By Carlos Pantoja
Battling Bulletin Student Writer
After graduating from the Glen Mills Schools in 1989, former student Lloyd Gardner has served in the United States military and has worked his way into a great career with the Federal Bureau of Prisons.
While at Glen Mills from 1988-89, the Erie native was an all around student. Gardener was in the Four Woods unit, which is now Madison Hall, and earned a Glen Mills diploma.
“My highest level of education is a Glen Mills high school diploma. I take pride in that,” Gardener explained. “I would not be who I am today without Glen Mills. I firmly believe that.”
He was also on the track and field and powerlifting teams and placed sixth in the national meet in Texas in the 198 lbs. weight class.
With a Glen Mills diploma in hand, Gardner moved his life in a positive direction and joined the United States Marine Corps. He served in the first Gulf War and later as a Staff Sergeant in Cuba as a combat engineer. There, he cleared live mine fields before ending his 13 year military career.
“After that, I’m not afraid of anything,” Gardner said.
Looking for a new challenge, Gardner began his career with the Federal Bureau of Prisons in 2003 at the United States Penitentiary Big Sandy located in Inez, Kentucky. After working there for five years, Gardner earned a promotion and went to work as a First Lieutenant GS 11 at the Federal Correctional Institution in Elkton, Ohio in 2009. He is now working at the FCI in Loretto, Pennsylvania, where he has worked for the past eight years.
He now makes his home in Hollidaysburg, Pennsylvania with his wife Kim and daughter Genevieve and is grateful for the life lessons he took from Glen Mills.
“Everything I learned at Glen Mills, I implement in every facet of my life,” Gardner, who is also a certified Special Operations Response Team sniper (SORT), explained. SORT is the federal version of a SWAT operation.
Gardner has returned to his alma mater several times and was a guest speaker at Educational Awards Ceremonies in 2001 and 2009 and came back this summer to meet with about 75 students in our Drug and Alcohol program. Coleman Evans and Larry Gold from the Horsham Clinic also met with the Drug and Alcohol class on July 20th.
“When you get out of prison as an adult, your choices become smaller. Make good decisions now so you don’t end up seeing us in a clinic or Lloyd in prison,” Evans said.
Gardner also wants Glen Mills students to make good decisions and mirror what he has done.
“Hopefully, current students can see me as a role model for what they can do,” Gardner said. “There will come a day when you come to a fork in the road and you’ll need to make good decisions. Every day, I see the results of not making the right decisions in life.”

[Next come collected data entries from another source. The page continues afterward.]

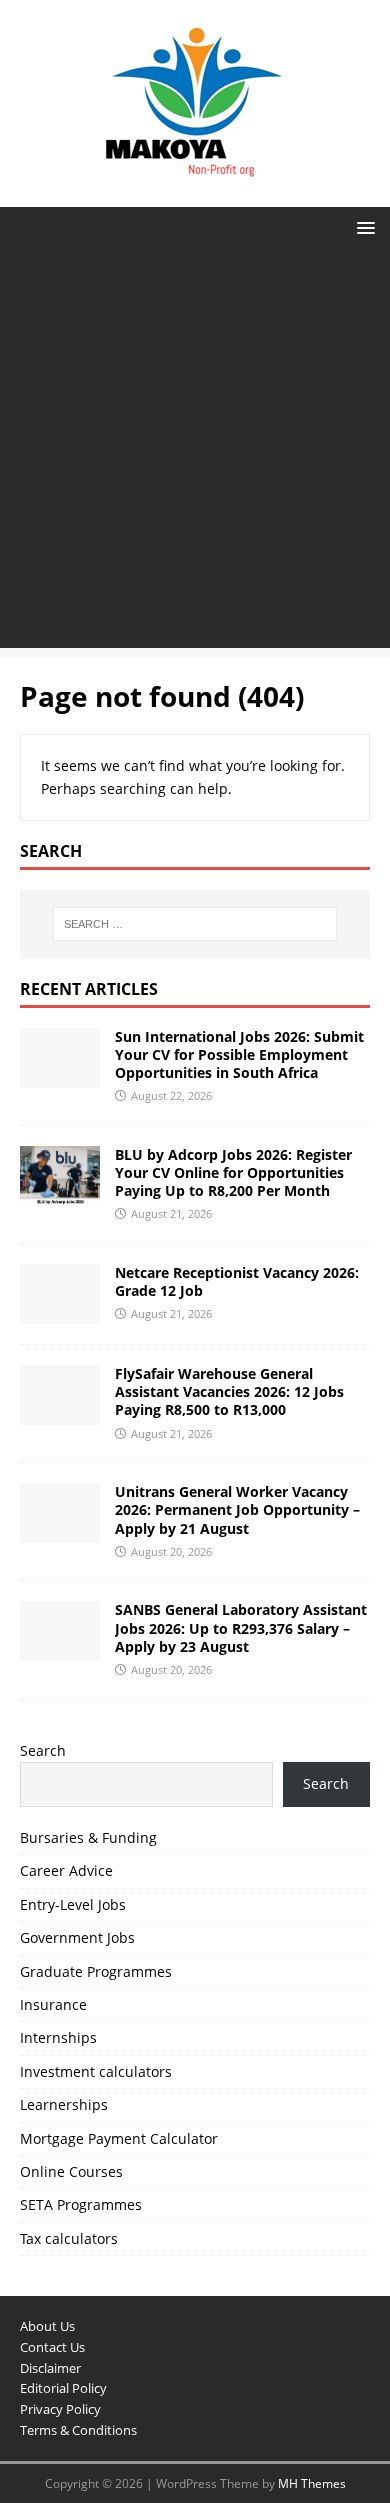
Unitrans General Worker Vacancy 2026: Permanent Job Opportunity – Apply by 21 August (237, 1509)
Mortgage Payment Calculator (119, 2138)
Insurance (53, 2004)
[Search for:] (195, 924)
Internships (58, 2037)
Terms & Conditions (78, 2430)
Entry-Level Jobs (73, 1904)
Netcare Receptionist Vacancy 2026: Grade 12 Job (237, 1281)
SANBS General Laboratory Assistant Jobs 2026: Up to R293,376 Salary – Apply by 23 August (241, 1627)
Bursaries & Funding (88, 1837)
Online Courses (71, 2171)
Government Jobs (77, 1937)
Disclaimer (50, 2368)
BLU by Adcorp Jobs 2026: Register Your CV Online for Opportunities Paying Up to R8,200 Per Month (233, 1172)
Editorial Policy (63, 2388)
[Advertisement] (195, 453)
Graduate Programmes (96, 1971)
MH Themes (312, 2483)
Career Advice (66, 1870)
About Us (47, 2326)
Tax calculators (69, 2238)
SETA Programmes (81, 2204)
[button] (362, 226)
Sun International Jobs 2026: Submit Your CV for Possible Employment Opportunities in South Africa (239, 1054)
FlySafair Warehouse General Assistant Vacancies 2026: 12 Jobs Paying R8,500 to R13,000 (229, 1391)
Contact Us (52, 2347)
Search (43, 1750)
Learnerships (64, 2104)
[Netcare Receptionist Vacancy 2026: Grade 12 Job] (60, 1312)
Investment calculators (96, 2071)
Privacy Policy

Gardner encouraged students to really think about who they look up to.
“Think about who you idolize,” Gardner said. “Think about your actions and make the right choices because later on in life, those choices will have greater impact. Every day, I see families who are destroyed by the fact that they have to come visit their sons in prison.”
If students need a role model, they don’t have to look any further than to Gardner.